_WRITTEN PROBLEM:_ Please give the bill number that the article below assigns to the Make Elections Great Again Act.

_SOURCE:_

====

Steil Unveils “MEGA Act,” a Sweeping Federal Push for Voter ID, Paper Ballots, and Tighter Election Rules
The MEGA Act would apply photo ID starting with federal elections in 2027, require voter-verifiable paper ballots, and expand voter-roll verification tools
Published February 2, 2026

This week, Rep. Bryan Steil proposed a federal election law requiring photo voter ID, mandate paper ballots, and preserving election records.

Steil’s accouncement tracks with a newly introduced package in Congress, the Make Elections Great Again Act, which Steil introduced at the end of January as chairman of the House Administration Committee. 

The bill, H.R. 7300, is an attempt to set “baseline requirements” for how states run federal elections. In Steil’s announcement, he said the bill is an election integrity package built around “commonsense voter ID requirements, clean voter rolls, and citizenship verification,” stating those changes would boost public confidence. 

The bill was introduced in the House on Friday, and referred to multiple committees, signaling the proposal touches everything from election administration to federal oversight and enforcement. (RELATED: Milwaukee Begins Towing Reckless Drivers Under Expanded State Law)

What does this bill do for elections?

====

_MATERIAL PROVIDED:_
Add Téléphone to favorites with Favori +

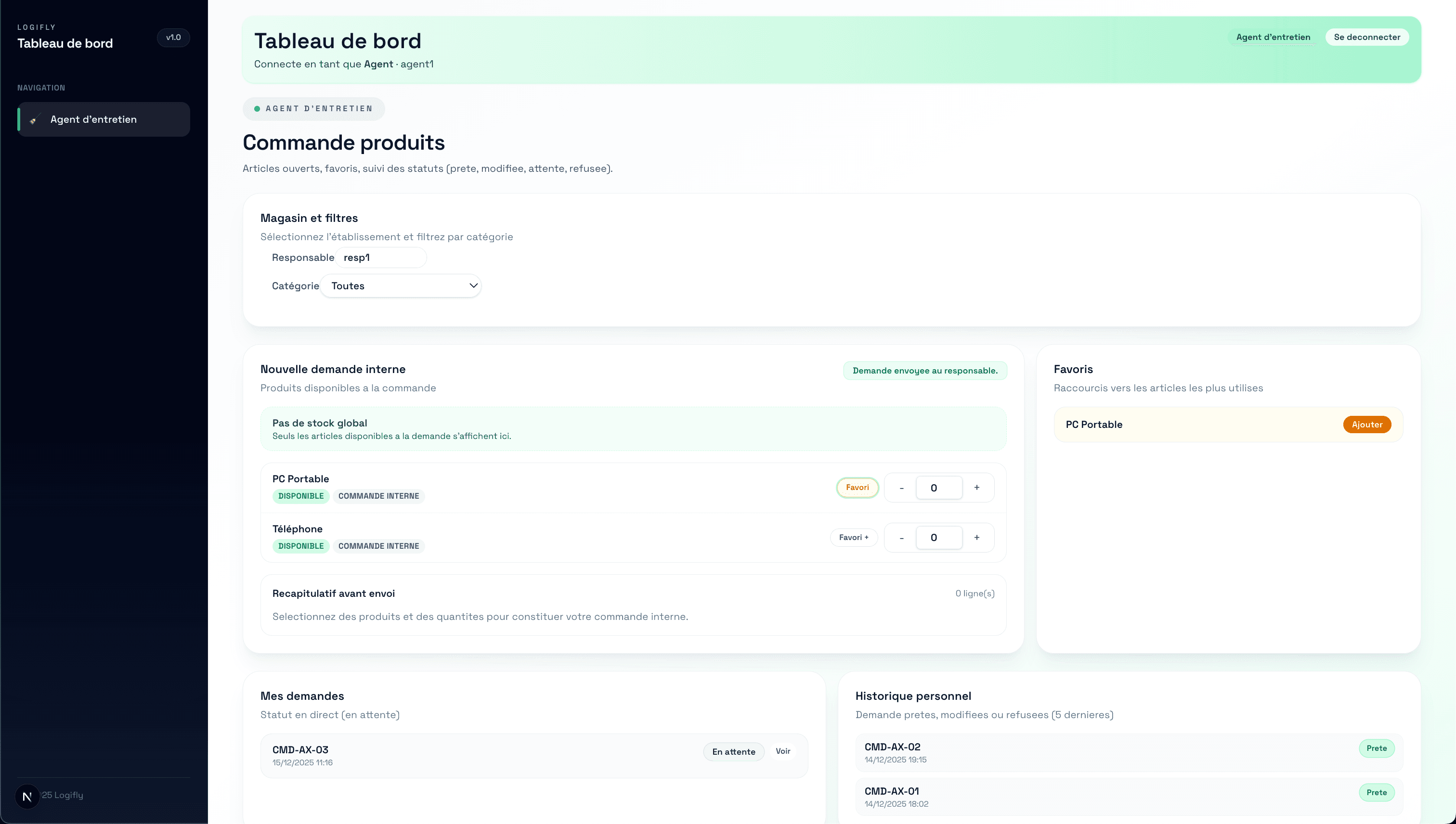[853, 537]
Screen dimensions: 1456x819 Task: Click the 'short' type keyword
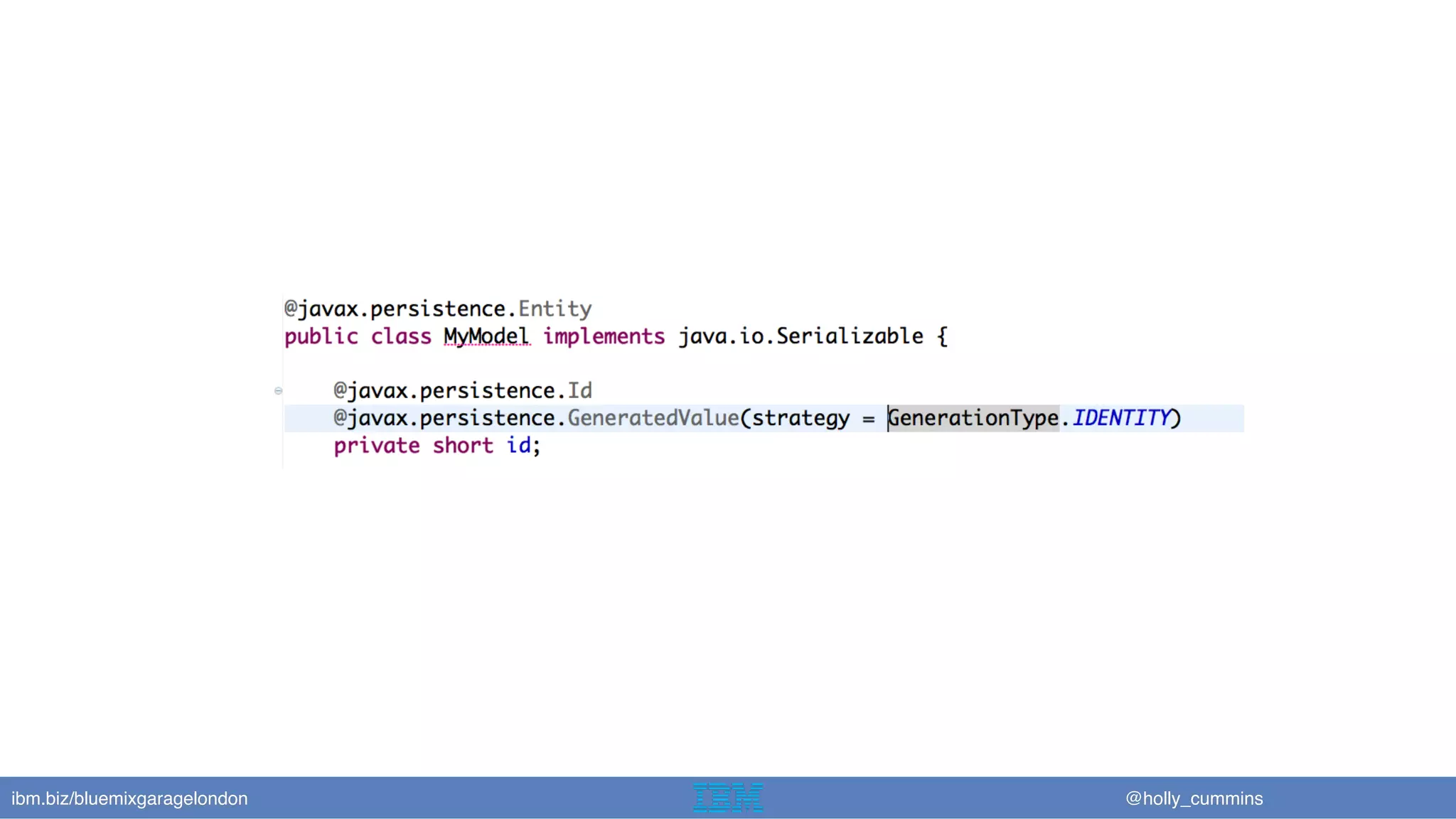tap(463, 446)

====

_OUTPUT:_ H.R. 7300